(Work instructions):
Each entry should be repeated exactly. Its pictures should not be.

++++++++

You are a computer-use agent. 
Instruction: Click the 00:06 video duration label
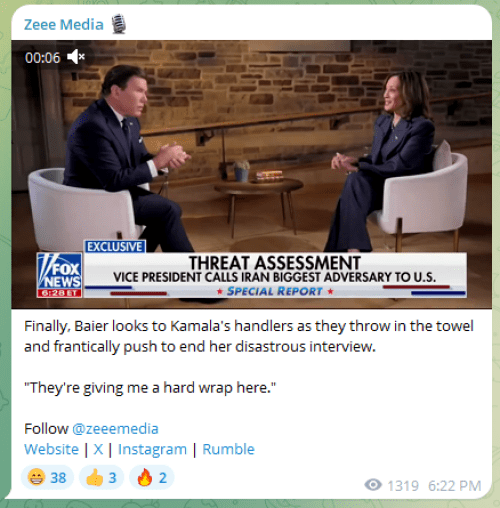pos(43,58)
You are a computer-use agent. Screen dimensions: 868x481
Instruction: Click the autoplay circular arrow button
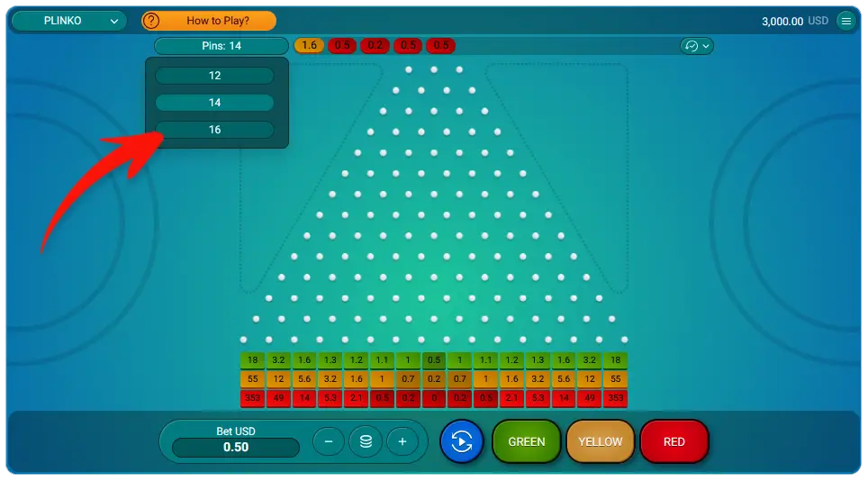tap(462, 441)
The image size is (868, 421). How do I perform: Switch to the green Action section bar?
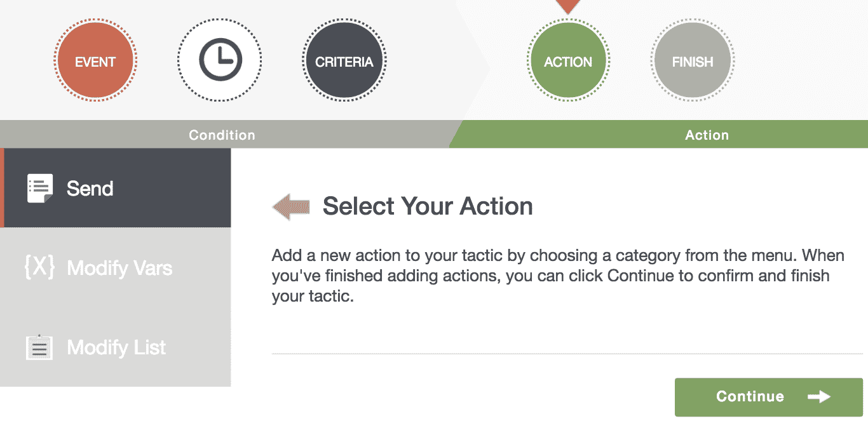(707, 135)
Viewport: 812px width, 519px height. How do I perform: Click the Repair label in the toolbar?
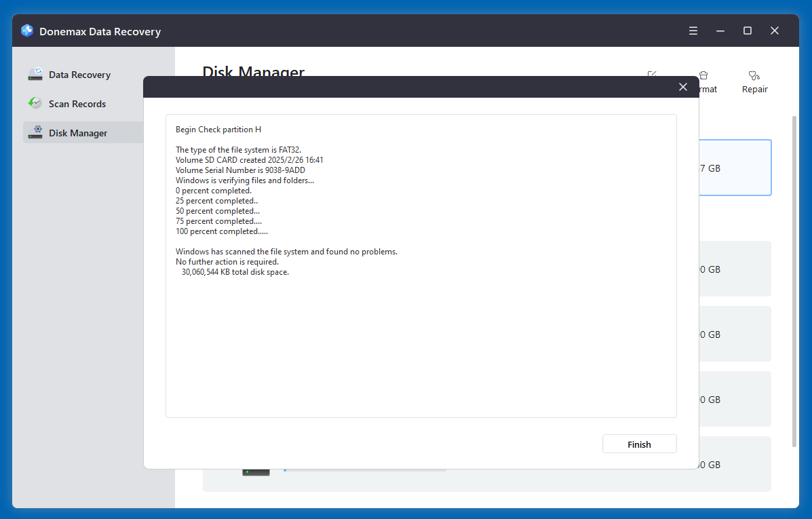[x=754, y=89]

++++++++

(Exercise solution):
You are a computer-use agent. 
Instruction: Click the 00:06 video duration label
pos(43,58)
You are a computer-use agent. Screen dimensions: 868x481
Instruction: Click the autoplay circular arrow button
tap(462, 441)
The image size is (868, 421). How do I perform: Switch to the green Action section bar?
(707, 135)
Viewport: 812px width, 519px height. How do I perform: Click the Repair label in the toolbar?
[x=754, y=89]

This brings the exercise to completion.